◆ PASSAGE TO READ
** Begin **

As a side note I'm really curious why having rows/cols higher than 24/80 makes it go super slow. Does it get progressively slower as you add more rows/cols or is it an on/off thing where anything higher than 24/80 drops it to 1-2CPS?

liftoff commented 13 years ago

I just pushed a commit that should make:

js_init = "{rows: 24, cols: 80}"

...work properly. Please confirm, thanks!

Gwindalmir commented 13 years ago

I was using it last night for about two hours, in a maximized browser window (1680x1050). After a while (more than 45mins), the session would get very laggy, and I'd get about 1 cps (maybe less). This alternated a few times until I got off. Now I haven't tried fixing the resolution, but it was never that bad before. I was on wireless, but I was also on the local network. Is there any information I can send? I had session logging turned off already, so that didn't help (plus I can't send it).

liftoff commented 13 years ago

When this happened, did reloading the page fix the problem or was it stuck like that until you logged out of the terminal? I ask because I think it may have to do with your very large terminal window and the fact that the scrollback buffer is saved to localStorage every time there's a screen update.

I ran into a similar problem with the client-side logging feature. I ended up disabling it completely because over time the terminal would get so slow it would eventually become unusable. In your case, terminal lines are really long so you might be pushing the limits of your browser's ability to parse and re-save localStorage when you hit some threshold of characters.

Try this: Change the number of scollback buffer lines to, say, 100 in the settings panel. Then use Gate One as you normally would and try to reproduce the environment you were in at the time. Let me know if it does or doesn't happen with a smaller scrollback buffer. If reducing the number of scrollback buffer lines improves performance considerably I might have to built in some logic that takes the width of each line into consideration before it decides to write it out to localStorage. Hmm... Or I could just disable persistent scrollback buffers altogether.

Do you think having the ability to restore your scrollback buffer after closing or reloading the Gate One tab is an important feature? I bet performance would improve by a non-trivial amount by turning it off (you could try it yourself: Set the number of lines to 0). Something to think about, anyway.

For reference, tonight I took a break from coding and got to work on the new liftoffsoftware.com. I don't know about you, but to me it seems like Gate One is getting near that "1.0 state" (if you know what I mean). I have to fix the bookmark manager, add SSH key management, and fix whatever I did recently that broke session recordings (the real-time view--saving them still seems to work =) but that's pretty much it. Bugs like the one reported in this issue are becoming less frequent which I'm hoping is a good sign and not merely an indication that less people are using Gate One :)

liftoff commented 13 years ago

Actually, rather than have you set the scrollback buffer to 0 I just pushed a commit that disables saving the scrollback buffer to localStorage altogether. Please pull down the latest changes and see if that makes a non-trivial performance improvement for you. On my system I haven't noticed much of a change but my resolution isn't anywhere near as big as yours.

Let me know, thanks!

Gwindalmir commented 13 years ago

Scrollback is important, but that's something I'd rather have done on the server side, IMO. The idea behind that is when GateOne finally supports being able to resume a session on a different browser/machine, I'd like to have access to the scrollback buffer. Similar to how 'screen' works.

** End **

◆ DATA TO PROCESS
** Begin **

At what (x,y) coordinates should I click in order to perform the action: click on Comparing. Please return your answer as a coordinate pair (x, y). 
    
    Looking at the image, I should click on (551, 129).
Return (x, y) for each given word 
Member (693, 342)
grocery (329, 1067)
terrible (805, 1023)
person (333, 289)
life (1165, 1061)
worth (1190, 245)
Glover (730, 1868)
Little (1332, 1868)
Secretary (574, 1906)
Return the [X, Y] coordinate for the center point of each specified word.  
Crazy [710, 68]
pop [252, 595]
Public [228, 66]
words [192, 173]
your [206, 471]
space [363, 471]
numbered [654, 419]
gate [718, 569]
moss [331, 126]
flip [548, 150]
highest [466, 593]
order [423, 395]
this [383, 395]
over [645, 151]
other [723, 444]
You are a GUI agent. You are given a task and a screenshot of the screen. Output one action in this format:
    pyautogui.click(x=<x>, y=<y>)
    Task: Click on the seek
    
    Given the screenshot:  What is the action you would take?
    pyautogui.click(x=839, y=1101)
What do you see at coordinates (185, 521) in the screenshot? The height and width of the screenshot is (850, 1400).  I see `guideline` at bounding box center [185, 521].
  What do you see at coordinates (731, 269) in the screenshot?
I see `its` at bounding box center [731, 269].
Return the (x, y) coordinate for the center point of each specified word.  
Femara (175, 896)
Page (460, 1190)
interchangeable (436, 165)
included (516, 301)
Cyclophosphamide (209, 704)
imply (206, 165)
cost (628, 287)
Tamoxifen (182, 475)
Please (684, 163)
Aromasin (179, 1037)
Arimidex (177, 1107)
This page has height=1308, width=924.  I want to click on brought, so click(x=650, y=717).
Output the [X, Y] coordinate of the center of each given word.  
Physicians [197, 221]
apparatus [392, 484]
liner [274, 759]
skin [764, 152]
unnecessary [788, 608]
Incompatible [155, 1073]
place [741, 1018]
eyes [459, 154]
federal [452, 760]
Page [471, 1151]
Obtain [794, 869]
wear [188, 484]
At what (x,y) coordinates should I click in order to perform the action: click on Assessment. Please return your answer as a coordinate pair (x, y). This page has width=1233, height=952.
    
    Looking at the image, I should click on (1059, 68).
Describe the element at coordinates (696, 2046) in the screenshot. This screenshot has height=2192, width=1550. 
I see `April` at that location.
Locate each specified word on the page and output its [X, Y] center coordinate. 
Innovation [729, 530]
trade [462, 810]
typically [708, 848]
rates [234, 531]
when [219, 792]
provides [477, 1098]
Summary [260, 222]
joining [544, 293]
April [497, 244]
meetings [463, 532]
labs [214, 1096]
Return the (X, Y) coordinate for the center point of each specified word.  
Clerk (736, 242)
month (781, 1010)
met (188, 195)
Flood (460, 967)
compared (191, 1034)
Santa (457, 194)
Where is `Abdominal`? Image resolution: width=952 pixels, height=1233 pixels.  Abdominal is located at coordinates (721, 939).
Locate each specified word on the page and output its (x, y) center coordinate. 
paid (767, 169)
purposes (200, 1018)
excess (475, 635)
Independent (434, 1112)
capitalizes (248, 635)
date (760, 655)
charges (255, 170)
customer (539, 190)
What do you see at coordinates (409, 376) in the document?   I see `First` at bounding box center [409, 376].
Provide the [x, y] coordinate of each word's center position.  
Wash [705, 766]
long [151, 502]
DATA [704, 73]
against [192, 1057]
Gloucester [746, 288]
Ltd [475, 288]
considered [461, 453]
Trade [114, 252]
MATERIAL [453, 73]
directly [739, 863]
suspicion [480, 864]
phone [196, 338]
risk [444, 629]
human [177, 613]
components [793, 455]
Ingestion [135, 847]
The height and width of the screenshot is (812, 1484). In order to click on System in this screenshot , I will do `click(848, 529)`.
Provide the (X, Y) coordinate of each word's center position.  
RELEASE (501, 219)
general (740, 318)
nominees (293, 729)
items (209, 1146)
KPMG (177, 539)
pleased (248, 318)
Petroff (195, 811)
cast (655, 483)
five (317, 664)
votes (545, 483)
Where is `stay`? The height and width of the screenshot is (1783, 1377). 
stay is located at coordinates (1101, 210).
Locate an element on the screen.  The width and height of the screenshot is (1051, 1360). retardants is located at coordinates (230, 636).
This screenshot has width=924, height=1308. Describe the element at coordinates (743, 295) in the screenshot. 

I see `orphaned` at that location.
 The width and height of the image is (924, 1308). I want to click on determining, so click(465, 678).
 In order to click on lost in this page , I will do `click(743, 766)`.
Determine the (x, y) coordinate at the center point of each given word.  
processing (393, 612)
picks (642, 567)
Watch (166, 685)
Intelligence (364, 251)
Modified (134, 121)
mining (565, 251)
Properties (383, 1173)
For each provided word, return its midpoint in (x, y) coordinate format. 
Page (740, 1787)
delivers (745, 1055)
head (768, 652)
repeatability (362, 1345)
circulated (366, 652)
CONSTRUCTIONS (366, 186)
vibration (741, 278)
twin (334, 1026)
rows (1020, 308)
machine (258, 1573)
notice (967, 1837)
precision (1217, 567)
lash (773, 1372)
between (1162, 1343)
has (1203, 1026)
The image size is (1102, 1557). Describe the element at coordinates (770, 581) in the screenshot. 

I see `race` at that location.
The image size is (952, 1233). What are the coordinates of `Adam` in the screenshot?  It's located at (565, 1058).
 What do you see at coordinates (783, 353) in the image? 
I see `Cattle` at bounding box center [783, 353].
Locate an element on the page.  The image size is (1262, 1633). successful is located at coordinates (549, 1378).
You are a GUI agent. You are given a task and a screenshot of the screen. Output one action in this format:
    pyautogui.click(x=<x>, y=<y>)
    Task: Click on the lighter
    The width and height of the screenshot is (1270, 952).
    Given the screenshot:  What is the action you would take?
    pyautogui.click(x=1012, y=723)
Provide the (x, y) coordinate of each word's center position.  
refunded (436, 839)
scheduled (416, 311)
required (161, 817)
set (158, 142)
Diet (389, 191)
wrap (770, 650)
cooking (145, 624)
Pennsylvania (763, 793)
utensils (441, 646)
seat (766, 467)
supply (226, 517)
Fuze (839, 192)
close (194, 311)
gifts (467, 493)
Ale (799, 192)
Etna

** End **

◆ PROBLEMS TO SOLVE
1. Give everything in the rows from the line containing "Properties (383, 1173)" down to the line containing "center [783, 353]." as a JSON list of strings, one string per line, with both of those lines included and blank lines left out.
2. Continue the thread about Gate One's terminal performance from where it stops.

◆ SOLVED TASKS
1.
[
  "Properties (383, 1173)",
  "For each provided word, return its midpoint in (x, y) coordinate format. ",
  "Page (740, 1787)",
  "delivers (745, 1055)",
  "head (768, 652)",
  "repeatability (362, 1345)",
  "circulated (366, 652)",
  "CONSTRUCTIONS (366, 186)",
  "vibration (741, 278)",
  "twin (334, 1026)",
  "rows (1020, 308)",
  "machine (258, 1573)",
  "notice (967, 1837)",
  "precision (1217, 567)",
  "lash (773, 1372)",
  "between (1162, 1343)",
  "has (1203, 1026)",
  "The image size is (1102, 1557). Describe the element at coordinates (770, 581) in the screenshot. ",
  "I see `race` at that location.",
  "The image size is (952, 1233). What are the coordinates of `Adam` in the screenshot?  It's located at (565, 1058).",
  " What do you see at coordinates (783, 353) in the image? ",
  "I see `Cattle` at bounding box center [783, 353]."
]

2.
Anyway, I just pulled it. I had the same issue tonight (although it wasn't as bad as before). Long sessions I can easily see the slowdown, so I'll try again tomorrow and let you know.

liftoff commented 13 years ago

Interesting idea... I can change the logic to keep the scrollback buffer on the server side. Wouldn't be too much trouble. However, it would mean that the amount of lines in the scrollback buffer would have to be controlled on the server-side of things as opposed to the client. I could make it a server-side value that's configurable on a per-user basis but that would not be simple to implement. I'll have to think about it. It might have to wait until after 1.0.

liftoff commented 13 years ago

I just pushed a commit that changed a number of things in regards to this issue:

1) The scrollback buffer is only written to disk after a 2-second timeout now. Also, the timeout gets cleared and restarted if the screen is updated within those two seconds. So it should write a lot less often to disk than it used to. This should keep things fast while preserving the scrollback buffer between page reloats/site visits/reboots/whatever.

2) There's now a 50ms timer on screen updates that works the same way but with a 150ms forced refresh time. It is kind of complicated but the end result is spectacular: Screen updates are MUCH smoother now. Especially when holding down an arrow key in, say, vim. Try it and please report back how it goes.

3) I made it so that when you hit Ctrl-l it will force a refresh of the display--regardless of what the underlying program does with that Ctrl-l keystroke. I added this because there's a small chance the cursor position can leave a "leftover" when you do the aforementioned "hold the key down" test. If that happens and the leftover cursor position annoys you, just hit Ctrl-l and it'll go away. This should be a rare occurrence and I'll be working on making sure it never happens but until then just move the cursor back to that line again (which will force a redraw) or just type Ctrl-l :)

4) The protocol that figures out which lines have changed since the last screen update has been fixed... It actually works properly now! Hah! Unfortunately it also creates that phantom cursor problem I mentioned in item 3 if a screen update is missed (packets lost or whatever). This should result in a serious bandwidth reduction.

Please test these latest changes and let me know how it goes. Thanks!

koenkooi commented 12 years ago

Trying latest git is in my TODO for today, hopefully I'll get to it.

liftoff commented 12 years ago

Awesome. I'm looking forward to your feedback.

I recently added support for disabling text renditions (e.g. colors) to terminal.py but I haven't added a configuration option to turn it on yet. Since it could provide a significant speedup on embedded systems you might want to try it out. Just change the following line (~565 in dump_html()) in termio.py:

result = self.term.dump_html()

...to:

result = self.term.dump_html(False)

The process of rendering the terminal screen into HTML is the most CPU-intensive process in all of Gate One. By neglecting to process text renditions the amount of CPU time required can be reduced by an order of magnitude.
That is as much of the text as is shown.